The issue is that while this kind of segmentation tells you who should write and who shouldn't, it doesn't try to tell you why. And that’s important because if you know why, you’ll know what you want them to do, which means you’ll know what kinds of messages to send them to change their behavior.
So, let's call this this the Context Quadrant Metric (all you MBAs should feel very much at home, they rest of you, don't worry -- this is easy). It's a two-by-two chart. Across the chart, plot out engagement. You can decide how you want to measure this. It can be as simple as decile, but you could also count all the different touches you've made back and forth (number of emails sent, videos viewed, speaker programs completed, honoraria received, etc). Low engagement to the left, high engagement to the right.
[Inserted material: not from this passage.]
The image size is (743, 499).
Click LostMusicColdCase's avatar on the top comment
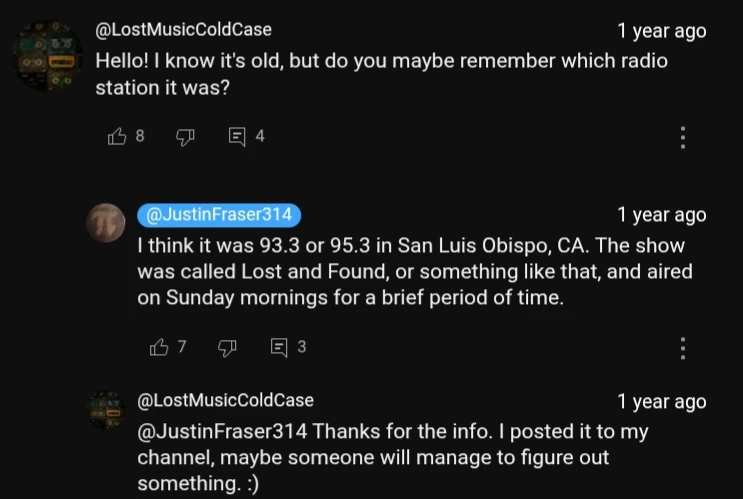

Now, you’ve got four quadrants. The bottom-left is filled with targets who are low-engaged, writing few prescriptions. Call these your “Unlikelies.” In the bottom-right you have highly-engaged, low prescribers. Call these your “Underachievers.” Upper-right corner is your highly-engaged, high prescribers. These are your “High-Responders.” Finally, in the upper-left, you have low-engaged, high prescribers. These are your “Overacheivers.”
What does this tell us? Well, we now see where there are correlations between the marketing actions you are taking and prescribing. We’ll also see how in many instances the actions you make have nothing to do with the outcomes. For example, you spend a whole lot of money trying to talk to the Underacheivers, but they don’t seem to be doing what you want. How much money is too much? Or maybe it's proof that your marketing message isn't working for them. Maybe these are the moochers who are happy to watch any videos you put in front of them for the free MREI at the end. Maybe no amount of MREI in the world will get them to prescribe.
How valuable is that information?
And what about your OveracheiversYou are spending a lot of money trying to talk to them, but they are ignoring you entirely without negative consequence to your bottom line. They have massive ROI. Maybe instead of trying to get them to opt in, you should just start sending them thank you emails and leaving them alone. How much money would you save that way?
By understanding the contents of each target group, you can make smarter marketing choices, saving huge amounts of money on dead-end or already-satisfied targets that can be used on new messages to those who will actually respond to them. You can frame marketing strategies (and budgets) around better understanding your audiences.